This is really a well-written and touching piece, revolving around a son's two week leave from deployment in Afghanistan to come home, get married and go back. Originally published in the NYT 11/6, it ran in our local paper this morning. ~ pintoA Brief Visit From My Soldier Son Sign in to RecommendBy CHARLES RUSHPublished: November 6, 2009
SEVERAL years ago, as Labor Day approached and parents nationwide began that end-of-summer ritual I know all too well — packing the children off to college — I found myself facing a new and particularly fraught task: preparing to return my son not to college but to war, to the mountain passes northeast of Kandahar, Afghanistan, near the border with Pakistan.
Instead of going to Staples to compare the features of the latest line of laptops or to pick out an alarm clock as I had done with our older children, I went shopping with Ian in the hunting section of Ray’s Sporting Goods, where we bought every last can of sandstone and olive green spray paint to camouflage his gear.

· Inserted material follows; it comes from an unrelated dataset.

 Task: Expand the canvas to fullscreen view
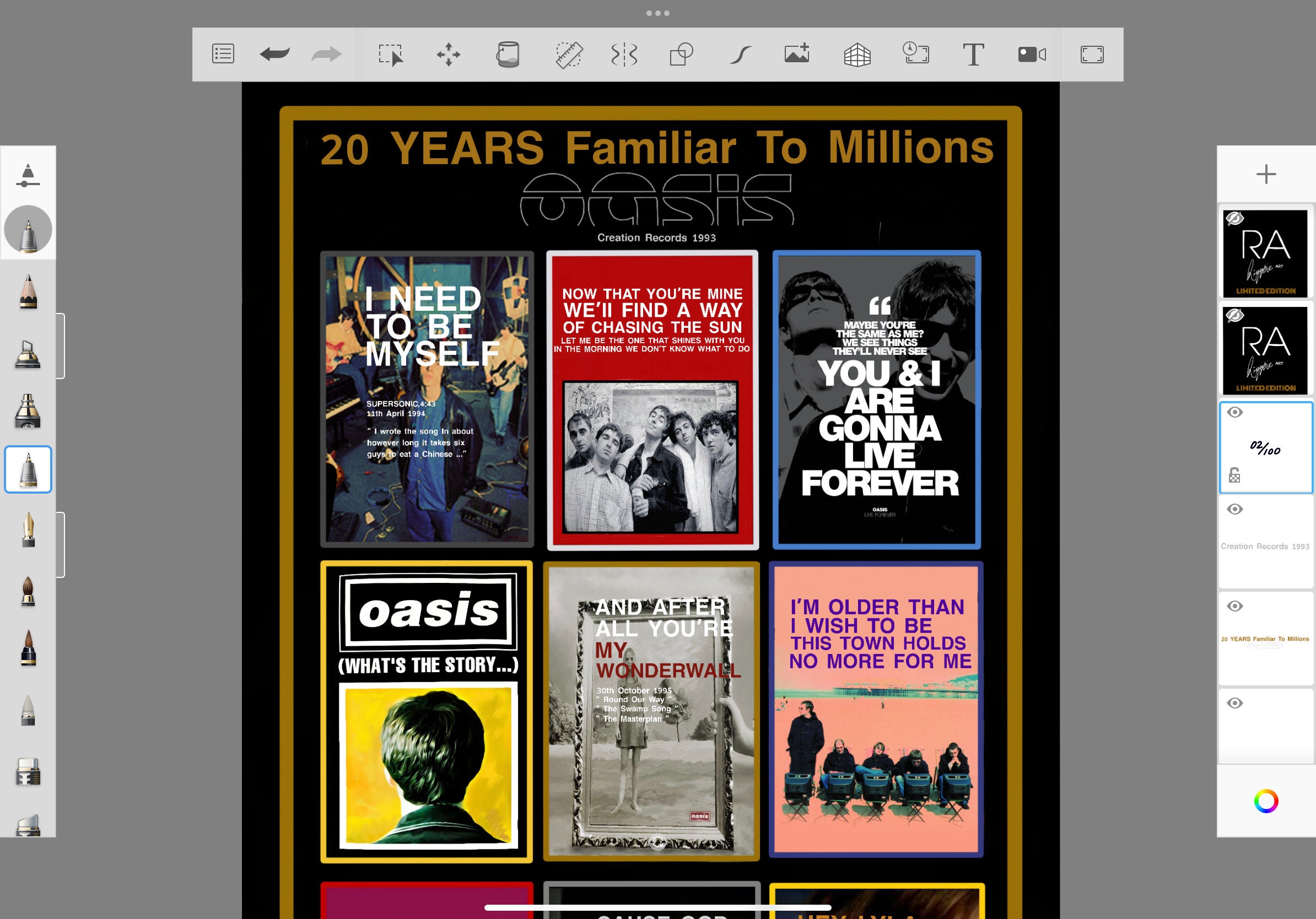coord(1092,55)
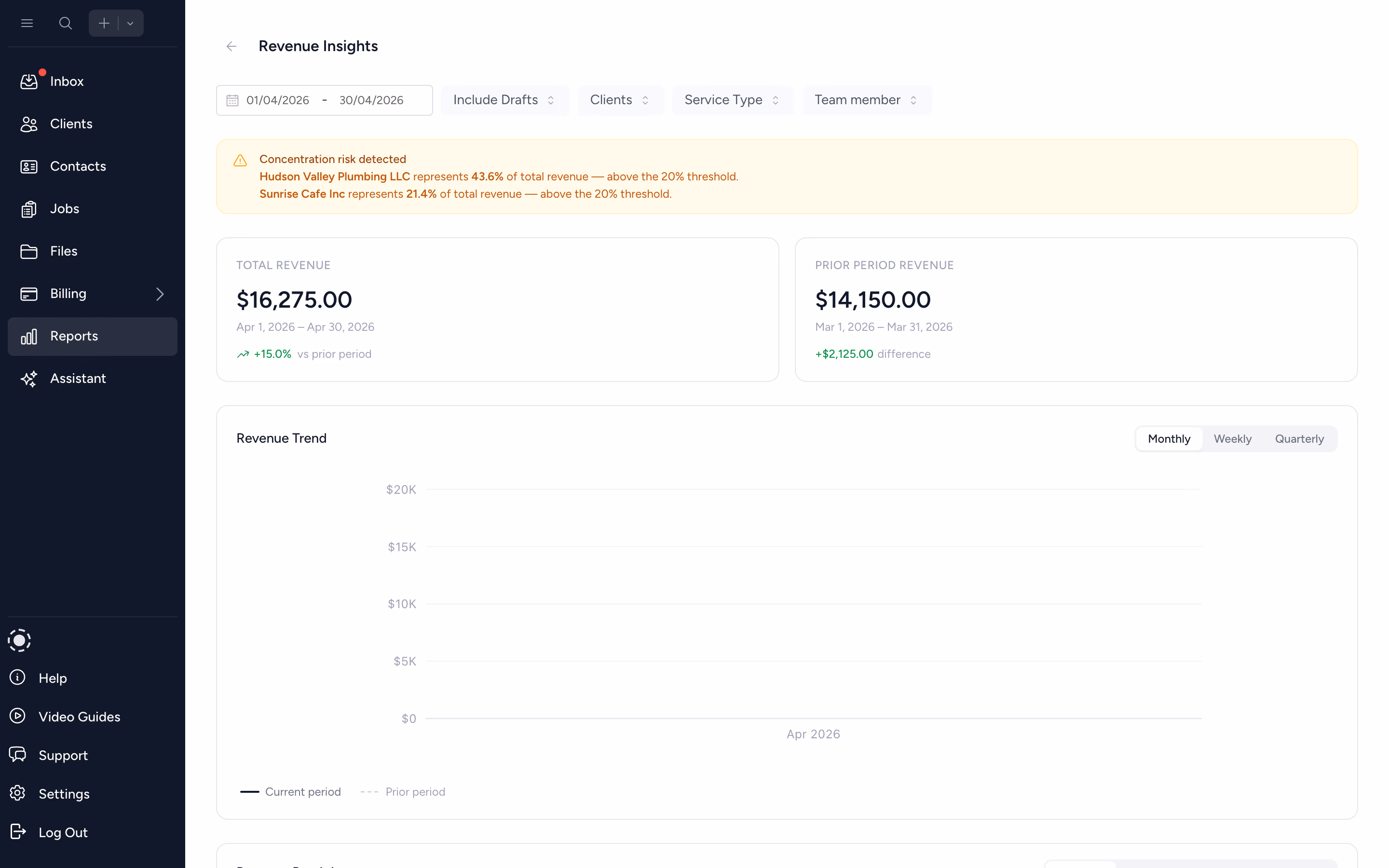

I am a minister in an affluent suburb of New York City. Nothing in my life had led me to expect that Veteran’s Day would honor the military service of a child of mine. But on Sept. 11, 2001, a morning when we lost many friends and neighbors, Ian left high school and drove to the top of the parking lot at Overlook Hospital in Summit, where he watched the second tower of the World Trade Center come down.
A varsity lacrosse player, he decided in the ensuing months that instead of following the path of his siblings and peers, he would enlist in the Army, the only senior at Summit High School to do so. Eventually he would become an Army scout with the 25th Infantry, doing reconnaissance work in the hunt for Al Qaeda militants.